→ WHAT THE TASK REQUIRES: Reproduce the following entries verbatim, each one complete.

→ RECORDS SHOWN:
╔══

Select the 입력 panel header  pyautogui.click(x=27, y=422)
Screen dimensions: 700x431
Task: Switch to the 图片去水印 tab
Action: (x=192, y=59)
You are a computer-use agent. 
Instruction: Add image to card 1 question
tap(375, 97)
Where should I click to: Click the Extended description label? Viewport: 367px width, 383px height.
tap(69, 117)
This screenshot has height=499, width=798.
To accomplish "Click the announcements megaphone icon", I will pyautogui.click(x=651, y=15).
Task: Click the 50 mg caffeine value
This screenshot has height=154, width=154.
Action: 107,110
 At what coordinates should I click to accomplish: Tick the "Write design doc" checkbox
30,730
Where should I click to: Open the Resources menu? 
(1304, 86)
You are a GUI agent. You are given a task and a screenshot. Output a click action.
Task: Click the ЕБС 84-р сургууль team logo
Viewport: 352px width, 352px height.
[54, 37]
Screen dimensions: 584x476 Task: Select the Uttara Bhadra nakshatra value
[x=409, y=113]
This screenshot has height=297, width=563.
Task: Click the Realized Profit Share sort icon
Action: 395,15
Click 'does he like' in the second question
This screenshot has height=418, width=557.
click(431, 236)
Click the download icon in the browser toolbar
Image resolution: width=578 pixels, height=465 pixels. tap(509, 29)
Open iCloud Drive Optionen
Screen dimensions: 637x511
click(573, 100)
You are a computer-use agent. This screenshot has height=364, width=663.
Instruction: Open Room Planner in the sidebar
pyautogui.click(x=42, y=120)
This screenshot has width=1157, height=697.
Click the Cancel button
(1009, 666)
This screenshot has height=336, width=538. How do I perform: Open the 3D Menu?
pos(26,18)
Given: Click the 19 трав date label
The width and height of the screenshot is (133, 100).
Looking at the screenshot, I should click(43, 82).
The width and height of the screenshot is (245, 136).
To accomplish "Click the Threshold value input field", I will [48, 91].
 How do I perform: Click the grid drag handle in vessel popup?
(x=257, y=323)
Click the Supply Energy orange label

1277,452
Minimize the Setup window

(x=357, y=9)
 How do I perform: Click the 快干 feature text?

╚══

→ COMPLETED EXERCISE:
Select the 입력 panel header  pyautogui.click(x=27, y=422)
Screen dimensions: 700x431
Task: Switch to the 图片去水印 tab
Action: (x=192, y=59)
You are a computer-use agent. 
Instruction: Add image to card 1 question
tap(375, 97)
Where should I click to: Click the Extended description label? Viewport: 367px width, 383px height.
tap(69, 117)
This screenshot has height=499, width=798.
To accomplish "Click the announcements megaphone icon", I will pyautogui.click(x=651, y=15).
Task: Click the 50 mg caffeine value
This screenshot has height=154, width=154.
Action: 107,110
 At what coordinates should I click to accomplish: Tick the "Write design doc" checkbox
30,730
Where should I click to: Open the Resources menu? 
(1304, 86)
You are a GUI agent. You are given a task and a screenshot. Output a click action.
Task: Click the ЕБС 84-р сургууль team logo
Viewport: 352px width, 352px height.
[54, 37]
Screen dimensions: 584x476 Task: Select the Uttara Bhadra nakshatra value
[x=409, y=113]
This screenshot has height=297, width=563.
Task: Click the Realized Profit Share sort icon
Action: 395,15
Click 'does he like' in the second question
This screenshot has height=418, width=557.
click(431, 236)
Click the download icon in the browser toolbar
Image resolution: width=578 pixels, height=465 pixels. tap(509, 29)
Open iCloud Drive Optionen
Screen dimensions: 637x511
click(573, 100)
You are a computer-use agent. This screenshot has height=364, width=663.
Instruction: Open Room Planner in the sidebar
pyautogui.click(x=42, y=120)
This screenshot has width=1157, height=697.
Click the Cancel button
(1009, 666)
This screenshot has height=336, width=538. How do I perform: Open the 3D Menu?
pos(26,18)
Given: Click the 19 трав date label
The width and height of the screenshot is (133, 100).
Looking at the screenshot, I should click(43, 82).
The width and height of the screenshot is (245, 136).
To accomplish "Click the Threshold value input field", I will [48, 91].
 How do I perform: Click the grid drag handle in vessel popup?
(x=257, y=323)
Click the Supply Energy orange label

1277,452
Minimize the Setup window

(x=357, y=9)
 How do I perform: Click the 快干 feature text?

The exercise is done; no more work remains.